* _Task directions_: Turn the records from the line with "Click the Zoom Out magnifier icon" up to and including the line with "click(20, 69)" into a numbered list, leaving out blank lines.

* _Entries on where items appear_:
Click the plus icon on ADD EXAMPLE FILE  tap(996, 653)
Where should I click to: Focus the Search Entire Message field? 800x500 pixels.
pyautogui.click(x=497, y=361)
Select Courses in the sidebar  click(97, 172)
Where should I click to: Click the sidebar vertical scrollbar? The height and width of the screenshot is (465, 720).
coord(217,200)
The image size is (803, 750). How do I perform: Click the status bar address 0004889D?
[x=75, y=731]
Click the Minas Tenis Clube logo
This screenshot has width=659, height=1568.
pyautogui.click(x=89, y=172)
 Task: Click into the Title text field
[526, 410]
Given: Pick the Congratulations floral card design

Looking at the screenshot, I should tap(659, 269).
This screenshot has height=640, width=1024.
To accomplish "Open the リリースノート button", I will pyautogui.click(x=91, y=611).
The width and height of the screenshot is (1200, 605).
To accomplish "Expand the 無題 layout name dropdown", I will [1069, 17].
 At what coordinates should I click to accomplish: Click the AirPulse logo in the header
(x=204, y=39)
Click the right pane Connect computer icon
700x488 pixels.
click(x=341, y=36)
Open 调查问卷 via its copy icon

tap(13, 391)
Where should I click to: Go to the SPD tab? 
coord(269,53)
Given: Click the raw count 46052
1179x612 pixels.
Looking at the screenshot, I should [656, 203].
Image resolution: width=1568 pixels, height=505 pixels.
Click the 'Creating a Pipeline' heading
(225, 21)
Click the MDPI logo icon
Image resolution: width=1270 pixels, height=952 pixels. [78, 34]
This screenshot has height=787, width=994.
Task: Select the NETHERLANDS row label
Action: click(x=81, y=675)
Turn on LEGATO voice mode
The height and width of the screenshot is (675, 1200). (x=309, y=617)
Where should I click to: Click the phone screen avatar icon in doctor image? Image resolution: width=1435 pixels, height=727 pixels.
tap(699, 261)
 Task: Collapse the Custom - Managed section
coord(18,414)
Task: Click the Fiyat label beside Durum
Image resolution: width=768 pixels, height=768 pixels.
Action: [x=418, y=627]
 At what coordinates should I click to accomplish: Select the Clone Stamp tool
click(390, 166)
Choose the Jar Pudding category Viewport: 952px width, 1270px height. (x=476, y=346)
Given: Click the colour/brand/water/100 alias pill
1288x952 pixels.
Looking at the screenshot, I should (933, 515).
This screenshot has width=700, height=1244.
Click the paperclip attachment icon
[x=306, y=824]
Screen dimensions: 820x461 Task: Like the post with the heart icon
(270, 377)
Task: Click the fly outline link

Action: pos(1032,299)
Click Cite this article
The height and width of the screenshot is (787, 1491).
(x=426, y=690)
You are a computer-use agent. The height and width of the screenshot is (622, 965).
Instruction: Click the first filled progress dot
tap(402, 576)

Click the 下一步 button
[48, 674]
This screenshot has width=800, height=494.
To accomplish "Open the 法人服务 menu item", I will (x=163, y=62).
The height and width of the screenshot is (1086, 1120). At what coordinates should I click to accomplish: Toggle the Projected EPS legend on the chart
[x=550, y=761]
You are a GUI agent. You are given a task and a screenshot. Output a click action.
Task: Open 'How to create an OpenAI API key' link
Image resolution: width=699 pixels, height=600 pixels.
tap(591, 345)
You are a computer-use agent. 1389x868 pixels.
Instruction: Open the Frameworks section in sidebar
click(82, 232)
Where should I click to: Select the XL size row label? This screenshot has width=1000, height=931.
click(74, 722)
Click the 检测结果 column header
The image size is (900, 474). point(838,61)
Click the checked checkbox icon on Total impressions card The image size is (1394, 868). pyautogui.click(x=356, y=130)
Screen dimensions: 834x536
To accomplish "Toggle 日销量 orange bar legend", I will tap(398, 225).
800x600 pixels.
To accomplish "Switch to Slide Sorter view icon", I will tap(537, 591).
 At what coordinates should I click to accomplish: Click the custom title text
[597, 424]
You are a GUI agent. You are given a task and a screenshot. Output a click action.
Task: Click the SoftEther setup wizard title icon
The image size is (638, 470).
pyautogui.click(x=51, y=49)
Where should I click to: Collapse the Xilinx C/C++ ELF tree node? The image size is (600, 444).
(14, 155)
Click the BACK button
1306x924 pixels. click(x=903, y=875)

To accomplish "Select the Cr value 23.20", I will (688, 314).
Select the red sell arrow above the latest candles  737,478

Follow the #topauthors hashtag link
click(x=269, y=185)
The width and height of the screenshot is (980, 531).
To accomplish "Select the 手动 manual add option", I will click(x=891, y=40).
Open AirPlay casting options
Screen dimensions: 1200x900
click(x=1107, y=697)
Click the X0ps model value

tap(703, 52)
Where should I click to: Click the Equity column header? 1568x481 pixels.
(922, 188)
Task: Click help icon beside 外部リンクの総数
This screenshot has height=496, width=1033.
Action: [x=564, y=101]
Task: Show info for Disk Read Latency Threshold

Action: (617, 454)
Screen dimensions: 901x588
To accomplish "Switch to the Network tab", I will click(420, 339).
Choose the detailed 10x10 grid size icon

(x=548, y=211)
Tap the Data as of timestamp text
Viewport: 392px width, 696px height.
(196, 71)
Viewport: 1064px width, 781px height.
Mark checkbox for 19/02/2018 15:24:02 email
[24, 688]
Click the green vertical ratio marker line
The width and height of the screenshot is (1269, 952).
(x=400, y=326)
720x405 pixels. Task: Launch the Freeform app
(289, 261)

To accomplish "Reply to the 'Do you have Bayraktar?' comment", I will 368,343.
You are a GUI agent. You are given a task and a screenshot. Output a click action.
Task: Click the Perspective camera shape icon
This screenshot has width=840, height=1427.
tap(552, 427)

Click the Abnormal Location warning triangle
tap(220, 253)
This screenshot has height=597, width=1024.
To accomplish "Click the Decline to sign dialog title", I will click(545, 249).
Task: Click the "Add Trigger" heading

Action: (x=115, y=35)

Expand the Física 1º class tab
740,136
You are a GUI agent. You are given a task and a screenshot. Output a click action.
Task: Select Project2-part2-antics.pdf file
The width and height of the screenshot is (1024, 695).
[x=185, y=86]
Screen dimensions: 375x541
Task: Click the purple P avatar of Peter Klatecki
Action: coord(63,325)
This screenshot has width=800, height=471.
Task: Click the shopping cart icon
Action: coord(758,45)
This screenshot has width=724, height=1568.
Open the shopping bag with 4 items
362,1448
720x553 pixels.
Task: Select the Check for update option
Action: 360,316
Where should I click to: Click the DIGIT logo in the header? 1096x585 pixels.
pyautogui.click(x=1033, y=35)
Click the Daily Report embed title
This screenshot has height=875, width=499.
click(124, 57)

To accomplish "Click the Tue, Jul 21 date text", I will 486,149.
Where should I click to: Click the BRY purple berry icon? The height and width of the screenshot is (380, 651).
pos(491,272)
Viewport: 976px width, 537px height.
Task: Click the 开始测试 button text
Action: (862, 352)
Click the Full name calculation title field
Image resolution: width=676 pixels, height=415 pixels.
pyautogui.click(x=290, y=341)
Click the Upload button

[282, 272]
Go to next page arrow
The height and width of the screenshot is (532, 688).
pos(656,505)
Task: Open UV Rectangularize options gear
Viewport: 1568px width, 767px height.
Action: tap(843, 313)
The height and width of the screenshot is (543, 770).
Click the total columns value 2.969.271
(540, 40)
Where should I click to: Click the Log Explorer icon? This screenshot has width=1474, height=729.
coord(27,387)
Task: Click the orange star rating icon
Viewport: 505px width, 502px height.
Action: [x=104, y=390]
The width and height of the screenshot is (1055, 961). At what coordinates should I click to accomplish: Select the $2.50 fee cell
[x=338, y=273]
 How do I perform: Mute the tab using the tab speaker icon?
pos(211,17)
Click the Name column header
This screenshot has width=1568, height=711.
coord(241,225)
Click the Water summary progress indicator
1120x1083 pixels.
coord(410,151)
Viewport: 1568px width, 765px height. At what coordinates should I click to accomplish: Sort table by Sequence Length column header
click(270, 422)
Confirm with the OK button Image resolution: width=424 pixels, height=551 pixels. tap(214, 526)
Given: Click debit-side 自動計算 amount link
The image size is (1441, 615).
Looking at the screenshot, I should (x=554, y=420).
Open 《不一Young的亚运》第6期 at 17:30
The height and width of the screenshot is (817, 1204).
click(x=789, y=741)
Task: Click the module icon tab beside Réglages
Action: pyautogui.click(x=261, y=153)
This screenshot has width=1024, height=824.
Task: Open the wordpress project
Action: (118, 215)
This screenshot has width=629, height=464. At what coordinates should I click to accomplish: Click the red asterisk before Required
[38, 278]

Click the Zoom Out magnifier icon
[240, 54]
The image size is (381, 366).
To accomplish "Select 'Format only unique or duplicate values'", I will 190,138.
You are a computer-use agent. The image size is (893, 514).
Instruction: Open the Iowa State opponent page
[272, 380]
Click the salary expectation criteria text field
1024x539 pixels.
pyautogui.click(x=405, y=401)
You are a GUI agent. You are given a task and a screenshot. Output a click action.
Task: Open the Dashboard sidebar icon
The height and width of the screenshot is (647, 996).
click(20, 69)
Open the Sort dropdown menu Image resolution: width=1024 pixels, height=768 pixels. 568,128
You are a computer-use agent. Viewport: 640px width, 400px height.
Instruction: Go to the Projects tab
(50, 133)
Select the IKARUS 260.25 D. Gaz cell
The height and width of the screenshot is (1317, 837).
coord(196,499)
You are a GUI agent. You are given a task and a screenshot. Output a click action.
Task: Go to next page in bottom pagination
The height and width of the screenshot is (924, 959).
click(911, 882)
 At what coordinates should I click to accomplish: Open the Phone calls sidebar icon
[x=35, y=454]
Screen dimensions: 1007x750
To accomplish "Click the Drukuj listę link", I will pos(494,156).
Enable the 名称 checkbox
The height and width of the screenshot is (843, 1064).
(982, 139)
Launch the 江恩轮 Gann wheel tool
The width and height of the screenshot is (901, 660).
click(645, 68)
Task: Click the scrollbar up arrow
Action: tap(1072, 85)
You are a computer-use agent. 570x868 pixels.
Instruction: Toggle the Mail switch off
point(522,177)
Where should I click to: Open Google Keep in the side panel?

* _Worked solution_:
1. Click the Zoom Out magnifier icon
2. [240, 54]
3. The image size is (381, 366).
4. To accomplish "Select 'Format only unique or duplicate values'", I will 190,138.
5. You are a computer-use agent. The image size is (893, 514).
6. Instruction: Open the Iowa State opponent page
7. [272, 380]
8. Click the salary expectation criteria text field
9. 1024x539 pixels.
10. pyautogui.click(x=405, y=401)
11. You are a GUI agent. You are given a task and a screenshot. Output a click action.
12. Task: Open the Dashboard sidebar icon
13. The height and width of the screenshot is (647, 996).
14. click(20, 69)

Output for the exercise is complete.